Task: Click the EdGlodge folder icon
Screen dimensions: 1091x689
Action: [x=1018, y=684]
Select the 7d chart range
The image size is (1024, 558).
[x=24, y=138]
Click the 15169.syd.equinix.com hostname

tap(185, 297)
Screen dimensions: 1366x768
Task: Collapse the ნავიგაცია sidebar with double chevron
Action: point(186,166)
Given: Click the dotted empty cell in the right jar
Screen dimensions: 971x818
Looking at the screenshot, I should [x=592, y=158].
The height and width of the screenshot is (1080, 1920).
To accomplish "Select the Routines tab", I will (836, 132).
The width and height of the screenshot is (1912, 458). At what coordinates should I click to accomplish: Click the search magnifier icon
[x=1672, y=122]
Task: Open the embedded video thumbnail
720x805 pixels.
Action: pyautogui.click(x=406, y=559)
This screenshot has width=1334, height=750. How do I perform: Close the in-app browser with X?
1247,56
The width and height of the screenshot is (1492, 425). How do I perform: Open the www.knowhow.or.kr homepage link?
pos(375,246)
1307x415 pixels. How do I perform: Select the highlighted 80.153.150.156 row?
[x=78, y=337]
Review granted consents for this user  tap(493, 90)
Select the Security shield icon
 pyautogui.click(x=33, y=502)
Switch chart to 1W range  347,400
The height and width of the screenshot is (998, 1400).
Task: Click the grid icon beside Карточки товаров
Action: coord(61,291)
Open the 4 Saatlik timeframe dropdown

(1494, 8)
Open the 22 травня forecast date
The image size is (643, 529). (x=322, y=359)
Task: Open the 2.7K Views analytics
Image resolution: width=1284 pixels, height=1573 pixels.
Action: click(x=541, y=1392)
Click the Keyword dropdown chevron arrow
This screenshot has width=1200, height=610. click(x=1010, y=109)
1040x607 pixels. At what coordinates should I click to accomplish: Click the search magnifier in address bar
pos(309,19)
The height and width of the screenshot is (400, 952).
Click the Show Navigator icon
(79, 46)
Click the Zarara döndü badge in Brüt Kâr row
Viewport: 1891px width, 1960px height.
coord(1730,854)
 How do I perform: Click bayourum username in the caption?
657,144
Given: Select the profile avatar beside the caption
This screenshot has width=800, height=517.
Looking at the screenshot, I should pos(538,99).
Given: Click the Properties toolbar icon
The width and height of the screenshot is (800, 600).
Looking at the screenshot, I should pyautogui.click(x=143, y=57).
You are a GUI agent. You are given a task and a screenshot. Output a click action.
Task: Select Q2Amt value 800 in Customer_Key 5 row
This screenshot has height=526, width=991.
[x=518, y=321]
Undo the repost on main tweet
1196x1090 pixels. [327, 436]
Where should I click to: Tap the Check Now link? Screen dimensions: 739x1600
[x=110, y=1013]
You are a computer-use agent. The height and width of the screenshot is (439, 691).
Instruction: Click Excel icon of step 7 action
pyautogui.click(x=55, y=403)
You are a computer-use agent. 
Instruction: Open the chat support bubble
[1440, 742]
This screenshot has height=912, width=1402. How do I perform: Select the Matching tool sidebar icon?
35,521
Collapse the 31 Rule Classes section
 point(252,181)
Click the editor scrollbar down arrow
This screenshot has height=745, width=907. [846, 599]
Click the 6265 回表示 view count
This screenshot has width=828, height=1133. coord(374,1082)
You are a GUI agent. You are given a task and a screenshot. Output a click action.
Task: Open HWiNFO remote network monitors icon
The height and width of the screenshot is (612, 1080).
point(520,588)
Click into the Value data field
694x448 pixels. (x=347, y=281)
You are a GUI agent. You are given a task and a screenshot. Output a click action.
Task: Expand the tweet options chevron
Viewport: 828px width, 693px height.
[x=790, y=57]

^^^^^^^^

» **Your task**
Lines with the word "computer" in them are the answer; report each one from the data.

» **Expected answer**
You are a computer-use agent. The height and width of the screenshot is (439, 691).
You are a computer-use agent. 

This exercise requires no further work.